• WHAT IS NEEDED: Below are some records; work out how many of their lines contain "agent" and give the number only.

[Data excerpts]
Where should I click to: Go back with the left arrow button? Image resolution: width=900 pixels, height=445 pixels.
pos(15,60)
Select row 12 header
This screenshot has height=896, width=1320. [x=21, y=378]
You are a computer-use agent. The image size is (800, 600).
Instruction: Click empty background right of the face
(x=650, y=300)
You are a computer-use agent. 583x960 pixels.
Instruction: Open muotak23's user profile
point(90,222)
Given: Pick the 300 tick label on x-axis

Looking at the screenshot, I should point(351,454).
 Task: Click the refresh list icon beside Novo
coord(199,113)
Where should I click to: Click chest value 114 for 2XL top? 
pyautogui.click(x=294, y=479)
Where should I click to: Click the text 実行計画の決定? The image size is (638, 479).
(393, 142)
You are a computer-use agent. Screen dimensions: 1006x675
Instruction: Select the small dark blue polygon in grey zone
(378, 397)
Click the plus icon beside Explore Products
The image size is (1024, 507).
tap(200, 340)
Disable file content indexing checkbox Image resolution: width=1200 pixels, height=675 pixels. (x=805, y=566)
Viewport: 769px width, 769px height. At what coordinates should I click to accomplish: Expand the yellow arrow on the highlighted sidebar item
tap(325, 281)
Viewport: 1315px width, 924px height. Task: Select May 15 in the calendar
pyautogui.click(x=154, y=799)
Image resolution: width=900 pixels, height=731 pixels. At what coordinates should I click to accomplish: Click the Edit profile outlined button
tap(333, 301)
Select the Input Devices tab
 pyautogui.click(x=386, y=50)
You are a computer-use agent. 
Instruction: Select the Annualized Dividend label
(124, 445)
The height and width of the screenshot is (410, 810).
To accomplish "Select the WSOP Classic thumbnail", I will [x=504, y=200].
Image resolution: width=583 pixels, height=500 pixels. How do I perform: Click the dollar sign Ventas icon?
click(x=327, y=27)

• YOUR SOLUTION: 4